▸ **What to work on**
Going through the records that follow, please count the lines with "axis" in them and give only the count.

▸ **Data for the task**

****************

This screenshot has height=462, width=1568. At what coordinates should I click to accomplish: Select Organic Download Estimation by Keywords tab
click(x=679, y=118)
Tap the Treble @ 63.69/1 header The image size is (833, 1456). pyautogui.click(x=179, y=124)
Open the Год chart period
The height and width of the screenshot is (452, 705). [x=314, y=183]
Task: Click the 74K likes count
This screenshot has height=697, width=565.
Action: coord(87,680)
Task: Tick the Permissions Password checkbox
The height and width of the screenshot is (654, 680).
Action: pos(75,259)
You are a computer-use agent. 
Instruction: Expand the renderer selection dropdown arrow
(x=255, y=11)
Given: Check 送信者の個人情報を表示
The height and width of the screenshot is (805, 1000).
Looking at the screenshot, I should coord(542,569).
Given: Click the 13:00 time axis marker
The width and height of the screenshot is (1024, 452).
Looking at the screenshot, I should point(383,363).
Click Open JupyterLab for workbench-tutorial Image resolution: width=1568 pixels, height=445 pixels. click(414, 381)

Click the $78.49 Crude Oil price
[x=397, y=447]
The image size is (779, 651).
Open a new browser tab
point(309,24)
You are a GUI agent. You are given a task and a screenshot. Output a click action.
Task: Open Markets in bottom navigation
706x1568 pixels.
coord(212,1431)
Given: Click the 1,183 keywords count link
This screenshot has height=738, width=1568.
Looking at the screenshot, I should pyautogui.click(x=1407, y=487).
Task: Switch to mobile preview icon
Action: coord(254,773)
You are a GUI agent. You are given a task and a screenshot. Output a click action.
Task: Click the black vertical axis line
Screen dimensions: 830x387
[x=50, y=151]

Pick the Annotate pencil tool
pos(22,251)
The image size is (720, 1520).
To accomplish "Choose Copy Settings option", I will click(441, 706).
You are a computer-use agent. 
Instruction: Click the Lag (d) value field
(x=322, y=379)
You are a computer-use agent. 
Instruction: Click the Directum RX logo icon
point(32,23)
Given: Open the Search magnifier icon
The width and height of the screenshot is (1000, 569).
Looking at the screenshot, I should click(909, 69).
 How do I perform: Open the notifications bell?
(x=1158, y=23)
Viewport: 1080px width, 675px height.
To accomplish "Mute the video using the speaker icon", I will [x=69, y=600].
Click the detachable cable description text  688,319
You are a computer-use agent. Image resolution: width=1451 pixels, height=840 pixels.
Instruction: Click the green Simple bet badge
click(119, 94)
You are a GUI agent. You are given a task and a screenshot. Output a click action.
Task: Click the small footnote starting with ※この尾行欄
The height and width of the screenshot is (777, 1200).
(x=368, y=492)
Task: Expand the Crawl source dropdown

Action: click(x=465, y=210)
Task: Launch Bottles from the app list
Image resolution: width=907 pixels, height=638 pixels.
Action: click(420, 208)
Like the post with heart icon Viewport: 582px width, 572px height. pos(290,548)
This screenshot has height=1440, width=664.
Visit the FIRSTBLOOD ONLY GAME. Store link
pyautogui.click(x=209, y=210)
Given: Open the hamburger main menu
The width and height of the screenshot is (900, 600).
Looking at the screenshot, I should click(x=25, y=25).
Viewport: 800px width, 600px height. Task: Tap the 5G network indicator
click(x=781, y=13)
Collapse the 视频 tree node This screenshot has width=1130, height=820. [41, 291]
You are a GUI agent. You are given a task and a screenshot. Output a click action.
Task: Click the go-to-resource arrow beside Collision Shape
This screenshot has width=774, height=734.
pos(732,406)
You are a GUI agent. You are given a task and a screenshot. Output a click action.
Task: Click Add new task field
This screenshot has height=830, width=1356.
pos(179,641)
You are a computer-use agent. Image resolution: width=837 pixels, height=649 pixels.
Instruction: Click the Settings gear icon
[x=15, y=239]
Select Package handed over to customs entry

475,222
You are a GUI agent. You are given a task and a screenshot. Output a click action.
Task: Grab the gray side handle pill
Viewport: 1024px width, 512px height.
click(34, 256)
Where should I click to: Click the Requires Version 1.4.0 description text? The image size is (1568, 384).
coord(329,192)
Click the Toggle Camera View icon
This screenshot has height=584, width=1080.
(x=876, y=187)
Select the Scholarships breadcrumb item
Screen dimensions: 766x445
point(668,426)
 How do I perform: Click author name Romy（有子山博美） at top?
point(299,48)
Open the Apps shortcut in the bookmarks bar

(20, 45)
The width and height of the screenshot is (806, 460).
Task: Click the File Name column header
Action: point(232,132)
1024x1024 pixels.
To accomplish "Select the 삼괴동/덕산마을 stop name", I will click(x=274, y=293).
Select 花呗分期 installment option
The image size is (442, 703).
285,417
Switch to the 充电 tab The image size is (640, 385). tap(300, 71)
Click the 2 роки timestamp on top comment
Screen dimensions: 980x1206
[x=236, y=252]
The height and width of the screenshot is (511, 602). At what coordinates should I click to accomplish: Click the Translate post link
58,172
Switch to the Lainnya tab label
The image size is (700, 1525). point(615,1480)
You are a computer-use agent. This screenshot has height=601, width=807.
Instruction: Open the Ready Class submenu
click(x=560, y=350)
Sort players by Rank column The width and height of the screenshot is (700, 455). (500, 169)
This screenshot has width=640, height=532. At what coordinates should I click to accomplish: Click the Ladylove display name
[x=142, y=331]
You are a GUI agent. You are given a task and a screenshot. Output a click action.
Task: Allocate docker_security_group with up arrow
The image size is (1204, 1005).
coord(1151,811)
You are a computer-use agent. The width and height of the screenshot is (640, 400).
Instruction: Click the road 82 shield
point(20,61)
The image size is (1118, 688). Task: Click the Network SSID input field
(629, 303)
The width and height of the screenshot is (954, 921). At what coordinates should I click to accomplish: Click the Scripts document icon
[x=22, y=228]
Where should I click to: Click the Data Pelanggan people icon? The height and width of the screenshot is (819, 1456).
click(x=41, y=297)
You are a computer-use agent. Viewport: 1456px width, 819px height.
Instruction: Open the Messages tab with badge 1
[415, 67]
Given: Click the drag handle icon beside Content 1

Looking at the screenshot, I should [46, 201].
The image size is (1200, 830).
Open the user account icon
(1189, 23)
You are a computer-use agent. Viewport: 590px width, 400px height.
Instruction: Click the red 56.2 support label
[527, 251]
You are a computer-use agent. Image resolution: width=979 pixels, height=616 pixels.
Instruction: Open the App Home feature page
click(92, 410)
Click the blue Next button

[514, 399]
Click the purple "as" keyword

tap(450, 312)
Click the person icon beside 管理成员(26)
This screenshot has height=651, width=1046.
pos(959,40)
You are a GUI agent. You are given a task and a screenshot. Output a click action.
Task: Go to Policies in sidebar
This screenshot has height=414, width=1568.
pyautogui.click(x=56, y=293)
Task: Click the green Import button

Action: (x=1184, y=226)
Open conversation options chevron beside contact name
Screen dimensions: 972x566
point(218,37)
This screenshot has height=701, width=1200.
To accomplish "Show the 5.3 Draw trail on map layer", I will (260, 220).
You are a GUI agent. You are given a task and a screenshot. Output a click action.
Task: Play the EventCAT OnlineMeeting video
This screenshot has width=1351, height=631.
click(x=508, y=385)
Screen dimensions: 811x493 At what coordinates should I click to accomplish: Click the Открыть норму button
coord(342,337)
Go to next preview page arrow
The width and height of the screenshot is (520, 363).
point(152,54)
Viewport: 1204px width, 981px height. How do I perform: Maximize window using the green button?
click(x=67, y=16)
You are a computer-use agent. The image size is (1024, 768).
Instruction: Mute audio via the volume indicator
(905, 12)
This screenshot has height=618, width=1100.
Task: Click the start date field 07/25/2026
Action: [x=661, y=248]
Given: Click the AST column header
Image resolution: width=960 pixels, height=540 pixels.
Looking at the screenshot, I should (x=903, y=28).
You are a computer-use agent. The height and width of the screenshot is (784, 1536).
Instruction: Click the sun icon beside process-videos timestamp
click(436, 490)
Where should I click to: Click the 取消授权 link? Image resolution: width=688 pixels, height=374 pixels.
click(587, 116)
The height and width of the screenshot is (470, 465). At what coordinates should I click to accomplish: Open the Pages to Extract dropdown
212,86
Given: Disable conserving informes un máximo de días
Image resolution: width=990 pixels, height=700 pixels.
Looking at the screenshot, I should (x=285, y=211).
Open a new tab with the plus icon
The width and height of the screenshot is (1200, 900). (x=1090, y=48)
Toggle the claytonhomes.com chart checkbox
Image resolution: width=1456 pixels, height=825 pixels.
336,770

****************

▸ **Exercise response**
2